The Fourier series applies to periodic functions and decomposes them into discrete harmonics at frequencies nω₀. The Fourier transform generalizes this to non-periodic functions, replacing the discrete sum with a continuous integral over all frequencies: F(ω) = ∫f(t)e^(-iωt)dt. The Fourier series can be seen as the special case where the period T → ∞ and the discrete spectrum becomes continuous. Both share the same mathematical structure: representing a function in frequency space.
What are even and odd functions and how do they simplify Fourier series?
An even function satisfies f(-x) = f(x) and has only cosine terms (bₙ = 0) in its Fourier series. An odd function satisfies f(-x) = -f(x) and has only sine terms (aₙ = 0). A square wave centered at the origin is odd (only odd sine harmonics), while a triangular wave is also odd. Recognizing symmetry halves the computation. A general function can always be split into even and odd parts: f(x) = [f(x)+f(-x)]/2 + [f(x)-f(-x)]/2.
How is Fourier series used in music and audio?

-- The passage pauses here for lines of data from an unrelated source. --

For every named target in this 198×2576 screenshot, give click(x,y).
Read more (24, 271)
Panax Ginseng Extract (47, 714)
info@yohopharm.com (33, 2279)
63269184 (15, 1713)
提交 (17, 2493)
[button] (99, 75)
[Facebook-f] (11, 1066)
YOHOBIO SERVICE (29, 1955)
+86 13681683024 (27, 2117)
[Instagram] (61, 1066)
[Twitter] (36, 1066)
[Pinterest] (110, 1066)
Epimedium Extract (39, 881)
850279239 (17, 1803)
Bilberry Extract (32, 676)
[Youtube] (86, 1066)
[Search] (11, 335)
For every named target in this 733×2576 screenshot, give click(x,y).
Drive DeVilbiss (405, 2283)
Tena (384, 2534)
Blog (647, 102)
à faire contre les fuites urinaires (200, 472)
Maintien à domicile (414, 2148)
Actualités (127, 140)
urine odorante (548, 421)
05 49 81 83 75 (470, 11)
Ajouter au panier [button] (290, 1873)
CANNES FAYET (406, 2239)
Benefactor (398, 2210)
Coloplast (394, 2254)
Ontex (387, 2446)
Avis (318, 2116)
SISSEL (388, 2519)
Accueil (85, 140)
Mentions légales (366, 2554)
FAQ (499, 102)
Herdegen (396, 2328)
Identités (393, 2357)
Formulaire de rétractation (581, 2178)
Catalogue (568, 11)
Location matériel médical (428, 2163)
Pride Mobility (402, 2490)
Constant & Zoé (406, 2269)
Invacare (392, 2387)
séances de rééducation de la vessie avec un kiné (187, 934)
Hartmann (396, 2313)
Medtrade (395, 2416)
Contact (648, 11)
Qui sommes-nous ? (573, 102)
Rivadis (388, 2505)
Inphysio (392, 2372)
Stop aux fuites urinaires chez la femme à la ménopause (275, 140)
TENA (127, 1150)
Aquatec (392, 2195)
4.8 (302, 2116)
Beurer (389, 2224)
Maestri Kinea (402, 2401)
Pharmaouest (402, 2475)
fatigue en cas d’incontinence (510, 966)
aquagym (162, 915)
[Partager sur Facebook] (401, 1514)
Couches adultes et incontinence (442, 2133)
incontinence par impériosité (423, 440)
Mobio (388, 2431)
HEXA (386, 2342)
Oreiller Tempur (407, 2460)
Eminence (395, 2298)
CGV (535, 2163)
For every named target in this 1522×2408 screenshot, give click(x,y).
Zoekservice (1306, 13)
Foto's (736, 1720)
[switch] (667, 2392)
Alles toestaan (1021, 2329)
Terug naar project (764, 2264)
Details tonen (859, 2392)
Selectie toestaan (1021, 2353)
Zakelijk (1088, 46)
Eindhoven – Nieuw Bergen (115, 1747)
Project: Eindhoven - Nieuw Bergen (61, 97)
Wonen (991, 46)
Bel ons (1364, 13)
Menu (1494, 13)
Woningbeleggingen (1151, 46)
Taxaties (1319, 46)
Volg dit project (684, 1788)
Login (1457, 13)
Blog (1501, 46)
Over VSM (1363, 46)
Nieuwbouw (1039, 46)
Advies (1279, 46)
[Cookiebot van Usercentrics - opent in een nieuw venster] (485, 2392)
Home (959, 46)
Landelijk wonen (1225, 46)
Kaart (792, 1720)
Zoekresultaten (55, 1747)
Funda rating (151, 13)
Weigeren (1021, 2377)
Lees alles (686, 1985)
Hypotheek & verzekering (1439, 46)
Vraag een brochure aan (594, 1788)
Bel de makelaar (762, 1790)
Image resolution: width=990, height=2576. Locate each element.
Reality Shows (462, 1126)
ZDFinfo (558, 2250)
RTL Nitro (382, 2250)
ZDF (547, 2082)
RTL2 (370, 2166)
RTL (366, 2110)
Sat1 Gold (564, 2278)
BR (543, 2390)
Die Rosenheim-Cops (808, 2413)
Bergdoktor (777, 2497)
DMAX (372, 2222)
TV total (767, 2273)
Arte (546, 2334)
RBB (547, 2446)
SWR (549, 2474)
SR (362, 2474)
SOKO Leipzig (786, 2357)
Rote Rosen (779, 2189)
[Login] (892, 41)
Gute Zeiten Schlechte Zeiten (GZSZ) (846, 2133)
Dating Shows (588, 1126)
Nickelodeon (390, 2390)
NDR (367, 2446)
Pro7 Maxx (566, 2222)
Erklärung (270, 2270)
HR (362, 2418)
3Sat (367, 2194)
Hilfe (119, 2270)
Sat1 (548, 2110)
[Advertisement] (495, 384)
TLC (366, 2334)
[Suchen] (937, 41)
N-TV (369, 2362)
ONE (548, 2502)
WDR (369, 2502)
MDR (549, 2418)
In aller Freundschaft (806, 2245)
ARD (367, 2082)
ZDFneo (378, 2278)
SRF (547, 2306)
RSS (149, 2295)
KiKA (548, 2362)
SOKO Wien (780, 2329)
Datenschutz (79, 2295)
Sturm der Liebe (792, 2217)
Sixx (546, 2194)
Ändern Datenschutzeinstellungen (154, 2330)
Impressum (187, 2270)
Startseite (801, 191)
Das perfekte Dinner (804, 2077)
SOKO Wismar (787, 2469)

Every musical instrument produces a characteristic harmonic spectrum—the mix of fundamental and overtone frequencies that defines its timbre. A violin and a flute playing the same note have identical fundamental frequency but different harmonic content (Fourier coefficients). Audio compression algorithms like MP3 use psychoacoustic models combined with Fourier analysis to identify and discard frequency components the human ear cannot detect, achieving 10:1 compression ratios. Equalizers adjust the amplitude of different frequency bands (Fourier coefficients) to shape the overall sound.